Center for Global Health and Diseases, Case Western Reserve University School of Medicine, Cleveland, OH, USA.
Advances in Parasitology (Impact Factor: 4.36). 01/2010; 73:51-69. DOI: 10.1016/S0065-308X(10)73003-7
Source: PubMed

ABSTRACT Over the past five decades, accurate and comparable assessment of disease burden due to different 'worm' infections has proven problematic. Estimates of the health impact of helminths have varied significantly, depending on the assessor's perspective and the approaches taken to quantifying disease effects on patient performance status. Past surveys have frequently suffered from misclassification bias due to the lack of a diagnostic 'gold' standard.
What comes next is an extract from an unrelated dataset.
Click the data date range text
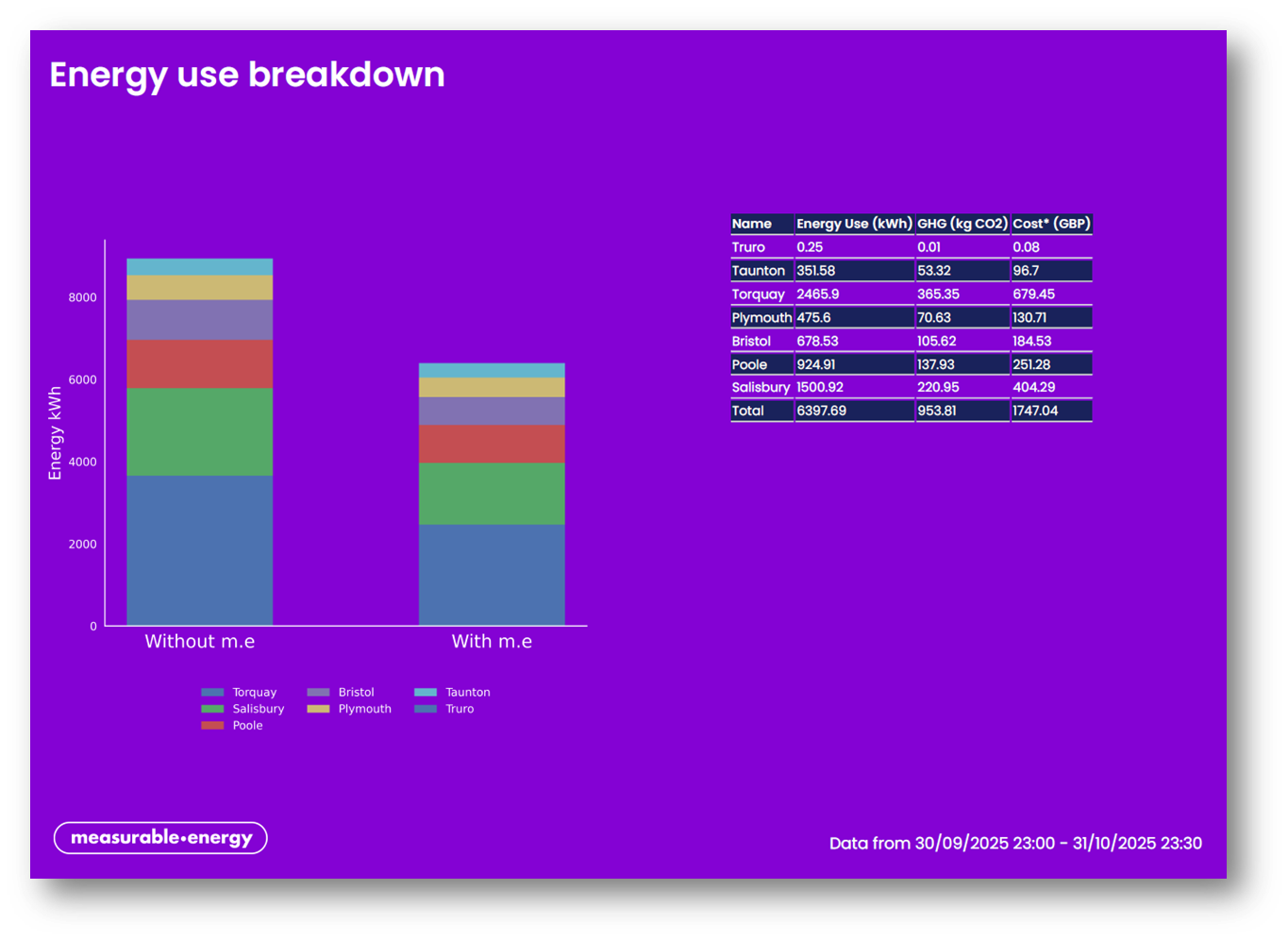The height and width of the screenshot is (940, 1288). tap(1015, 844)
At the same time, there has been a tendency to define disease based solely on late-onset, 'pathognomonic' outcomes that can be uniquely attributed to each pathogen. However, we are now gaining a much better understanding of the role of helminths in anaemia causation, impaired growth and development, and poor school or work performance. With a new appreciation of the link between long-term, parasite-mediated inflammation and the patient's lifetime risk of disability, we recognise that the bulk of worm-associated diseases is found in the latter, 'non-specific' categories, with relevance to individual performance status and detriment to regional levels of human capital. Appropriately, the emerging use of comprehensive disability metrics such as the quality-adjusted life year (QALY)-as opposed to the widely used disability-adjusted life year (DALY) metrics-will better capture the impact of helminthic infections on the long-term health of Asian and other developing world populations. This improved, more valid assessment is expected to provide evidence favouring preventive over curative intervention for control of these highly prevalent diseases.